Can I file a disturbing the peace or nuisance complaint against my noisy neighbors?
04/22/2009 - Category:Real Property - Neighbor Relations - State: CA #16093
My next door neighbors, especially their kids are so loud during the day, it's ruining my life. The mother owns the house and her son & wife live there as she can't make the house payment on her own. The whole time she's had the place, every renter, visitor, etc has been so loud that even visitors to my house have commented. My blood pressure is going thru the roof and they're the only house in the neighborhood that has kids. Otherwise this is an extremely quiet neighborhood with mostly retired people and that's how it was when I moved in (before my neighbors). Can I file a disturbing the peace or nuisance complaint with the sheriff?
There are various strategies for dealing with noisy neighbors. Some of these include:
-Discussing the problem with or writing a letter to the offending neighbor
-Calling the police/sheriff's office to file a complaint
-Asking the landlord or neighborhood body to remedy the situation
-Filing a lawsuit for breach of warranty of habitability, peaceful enjoyment, infliction of emotional distress, nuisance, harassment, etc.

▸ Required tasks:
A – Retype the noisy-neighbor text word for word, from "Can I file a disturbing the peace or nuisance complaint against" to "with the sheriff?".
B – Continue the text on noisy neighbors from the point where it ends.
The records have nothing to do with this.

▸ Items:
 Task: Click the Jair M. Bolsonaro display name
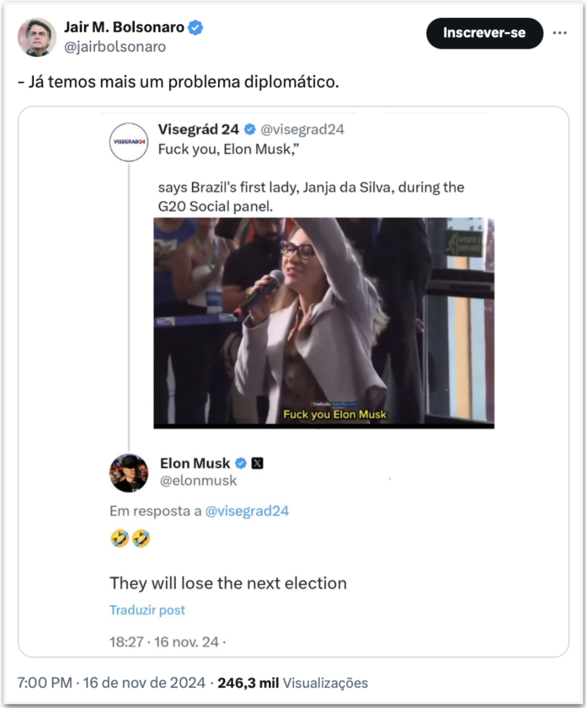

--

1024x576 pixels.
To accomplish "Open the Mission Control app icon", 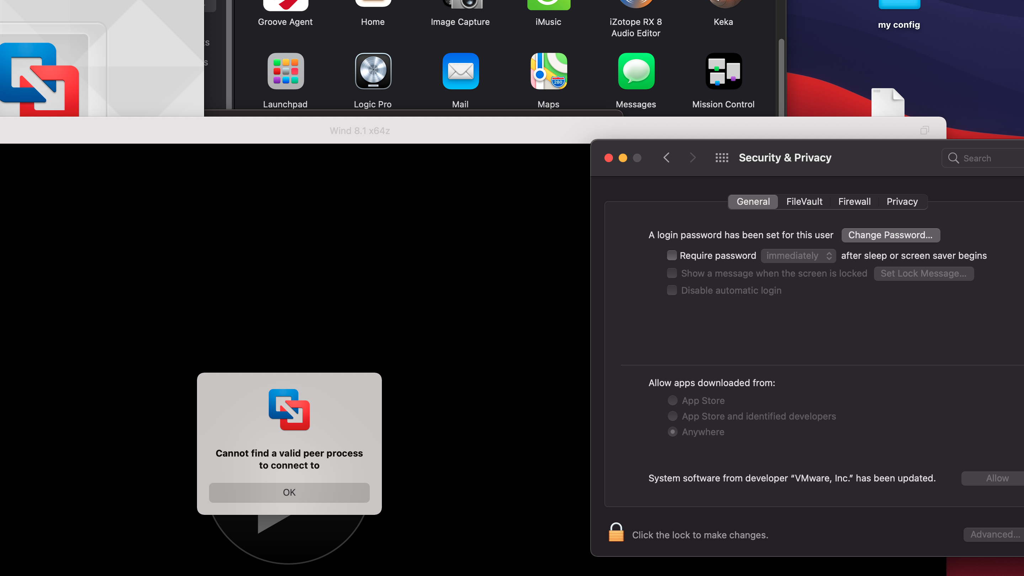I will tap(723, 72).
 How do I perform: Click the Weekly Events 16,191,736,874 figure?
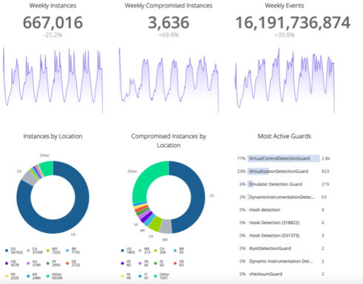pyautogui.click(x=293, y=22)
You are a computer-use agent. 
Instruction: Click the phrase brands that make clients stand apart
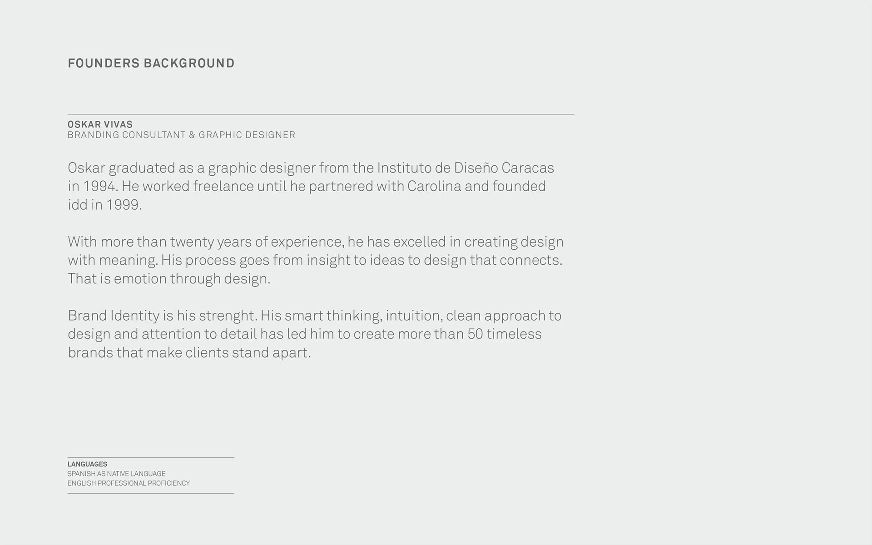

==

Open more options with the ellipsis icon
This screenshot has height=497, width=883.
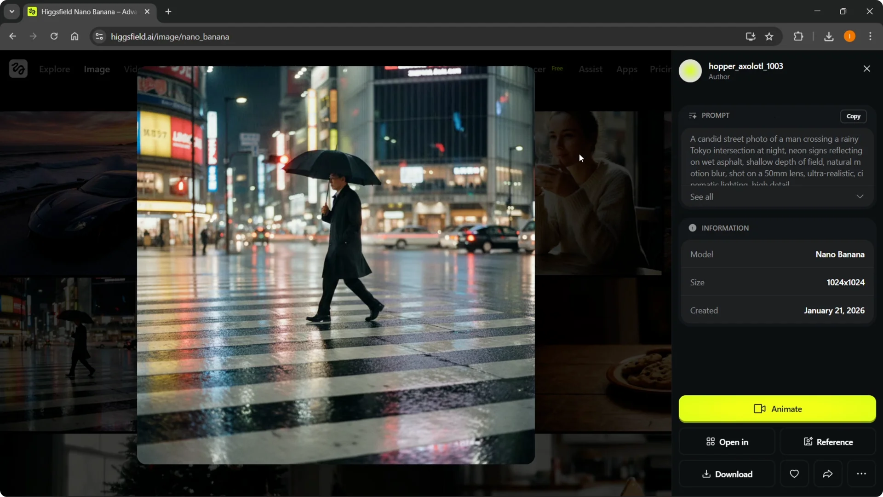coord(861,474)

▸ Responses for each task:
A –
Can I file a disturbing the peace or nuisance complaint against my noisy neighbors?
04/22/2009 - Category:Real Property - Neighbor Relations - State: CA #16093
My next door neighbors, especially their kids are so loud during the day, it's ruining my life. The mother owns the house and her son & wife live there as she can't make the house payment on her own. The whole time she's had the place, every renter, visitor, etc has been so loud that even visitors to my house have commented. My blood pressure is going thru the roof and they're the only house in the neighborhood that has kids. Otherwise this is an extremely quiet neighborhood with mostly retired people and that's how it was when I moved in (before my neighbors). Can I file a disturbing the peace or nuisance complaint with the sheriff?

B –
-Talk to a councilperson about passing a local noise ordinance
Depending on the bylaws of a housing association, a tenant may be required to have certain soundproofing measures. I suggest contacting city hall or the police department to determine if a local noise ordinance has been passed. It may be possible to petition your local representative to enact a noise control ordinance if one doesn't already exist. Most local governments have some form of noise control based on either subjective nuisance or disturbance based standards, or an objective decibel based standards, or a combination thereof. Many of the subjective noise ordinances seek to control excessive noise that is of such character that it "tends to annoy, disturb or cause physiological or psychological harm to a person with normal sensitivities." Improvements in sound measurement technology and federal noise initiatives have led to a trend among local governments to adopt detailed objective decibel-based noise regulations that incorporate noise emission limitations and noise assessment criteria. These ordinances are often combined with traditional nuisance based regulations that allow for a two-pronged approach to noise control.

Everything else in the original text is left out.